Aim: Find each line in the entries below that contains the word "Home" and copy those lines.

Rows:
+-------+

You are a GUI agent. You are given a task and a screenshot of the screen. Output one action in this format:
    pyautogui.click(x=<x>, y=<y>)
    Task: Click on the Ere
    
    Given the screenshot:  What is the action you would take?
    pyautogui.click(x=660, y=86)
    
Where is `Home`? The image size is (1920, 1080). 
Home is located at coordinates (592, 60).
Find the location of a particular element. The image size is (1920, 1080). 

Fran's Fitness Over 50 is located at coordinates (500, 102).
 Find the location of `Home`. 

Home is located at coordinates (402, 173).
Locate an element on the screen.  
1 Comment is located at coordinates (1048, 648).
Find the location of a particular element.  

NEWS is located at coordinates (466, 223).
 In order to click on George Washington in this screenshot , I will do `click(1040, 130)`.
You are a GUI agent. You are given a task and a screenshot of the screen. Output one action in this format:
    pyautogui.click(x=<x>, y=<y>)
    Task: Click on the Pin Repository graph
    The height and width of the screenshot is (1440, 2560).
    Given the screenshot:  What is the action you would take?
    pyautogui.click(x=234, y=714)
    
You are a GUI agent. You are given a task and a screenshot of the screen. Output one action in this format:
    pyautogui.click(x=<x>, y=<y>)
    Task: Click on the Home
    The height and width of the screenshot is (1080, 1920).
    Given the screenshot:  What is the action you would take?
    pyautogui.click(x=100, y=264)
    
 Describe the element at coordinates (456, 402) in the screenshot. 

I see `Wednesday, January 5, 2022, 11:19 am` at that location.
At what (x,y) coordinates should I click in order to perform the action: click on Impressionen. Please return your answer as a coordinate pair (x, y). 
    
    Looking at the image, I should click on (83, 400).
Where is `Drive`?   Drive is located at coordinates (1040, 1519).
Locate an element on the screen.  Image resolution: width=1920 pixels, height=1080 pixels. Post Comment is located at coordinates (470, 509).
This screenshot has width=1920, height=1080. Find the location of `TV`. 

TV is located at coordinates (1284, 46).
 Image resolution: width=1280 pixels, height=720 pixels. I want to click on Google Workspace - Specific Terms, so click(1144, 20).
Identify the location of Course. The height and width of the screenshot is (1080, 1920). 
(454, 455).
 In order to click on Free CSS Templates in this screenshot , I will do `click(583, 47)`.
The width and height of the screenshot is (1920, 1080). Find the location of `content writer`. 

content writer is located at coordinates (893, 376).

+-------+

Response:
Where is `Home`? The image size is (1920, 1080). 
Home is located at coordinates (592, 60).
 Find the location of `Home`. 
Home is located at coordinates (402, 173).
    Task: Click on the Home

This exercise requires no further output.